9. Manufacturing Process: Both the H100 and A100 are manufactured using a 4N process customized for NVIDIA, but the H100 has 80 billion transistors compared to the A100's 54.2 billion, indicating a more complex and capable GPU.

10. TDP (Thermal Design Power): The H100 has a higher TDP of 700 Watts compared to the A100's 400 Watts, reflecting its higher performance capabilities.

These differences collectively contribute to the H100's superior performance in AI, HPC, and data analytics applications, making it a more advanced and efficient solution for complex computational tasks.

As I showed in my demo with the answers above, these are just a few examples of the power of augmenting LLMs with targeted information retrieval capabilities. By giving analysts the ability to quickly extract insights from the mountain of financial data that they are inundated with every day in natural language, RAG systems have the potential to dramatically boost the efficiency and effectiveness of the investment research process.

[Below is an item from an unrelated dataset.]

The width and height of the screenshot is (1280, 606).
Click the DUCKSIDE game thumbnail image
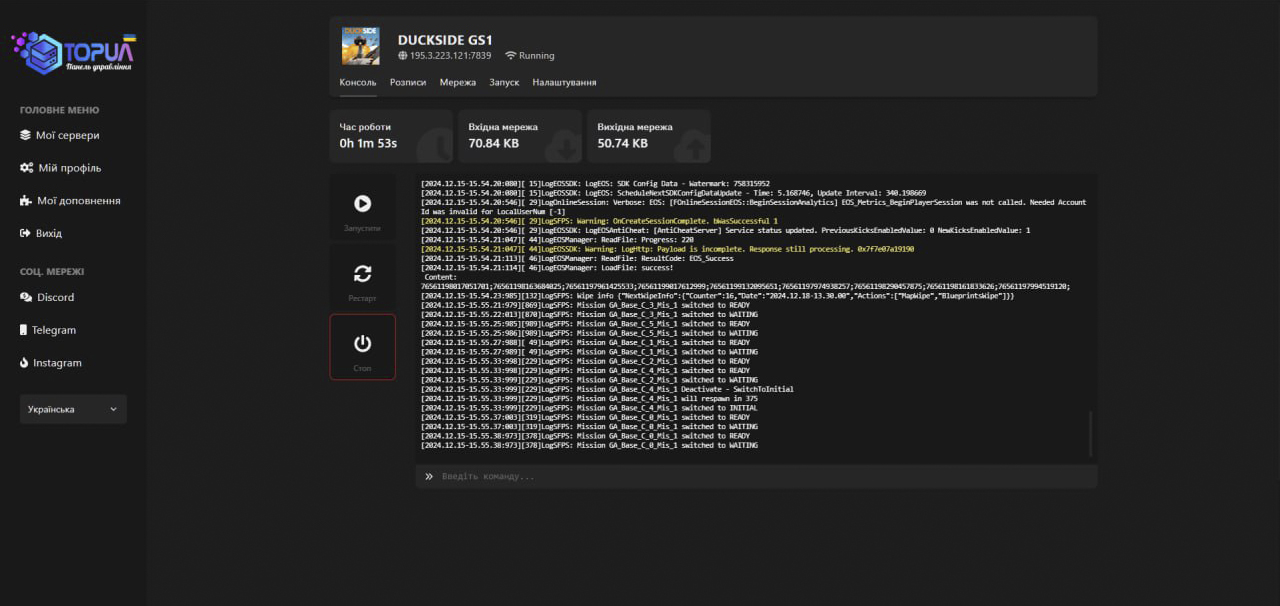click(x=361, y=46)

The Future of AI-Driven Investment Management: Opportunities, Challenges, and the Imperative to Adapt

To be clear, today's AI is not without limitations. These language models can hallucinate information, struggle with numerical analysis, and lack the domain expertise to independently drive investment decisions. But by strategically leveraging AI to augment human capabilities - automating the most laborious parts of the investment research process while still relying on the judgment of experienced PMs in the loop - the technology can be transformational in improving the productivity and quality of the investment management process.

Of course, successfully implementing AI in a regulated and hyper-competitive industry like investment management is not without challenges. But firms like Jefferies are showing that with the right approach, the benefits far outweigh the risks. As more and more investment managers embrace AI, those that fail to adapt will undoubtedly be left behind.

Looking to the future, we are just scratching the surface of AI's potential in the investment industry. As the technology behind language models continues to advance and we solve key challenges like incorporating real-time market data, the ability for AI to increase productivity to allow PMs to focus on creating alpha will grow exponentially. With the asset management industry's smartest minds increasingly being augmented with superhuman AI research assistants, in the future, technology-driven investment management will become the new normal, the same way that decades ago in the PC era, spreadsheets became an indispensable tool for portfolio managers.

Note: The article was written with the assistance of Claude 3 Opus based on an AI-generated transcript of my presentation.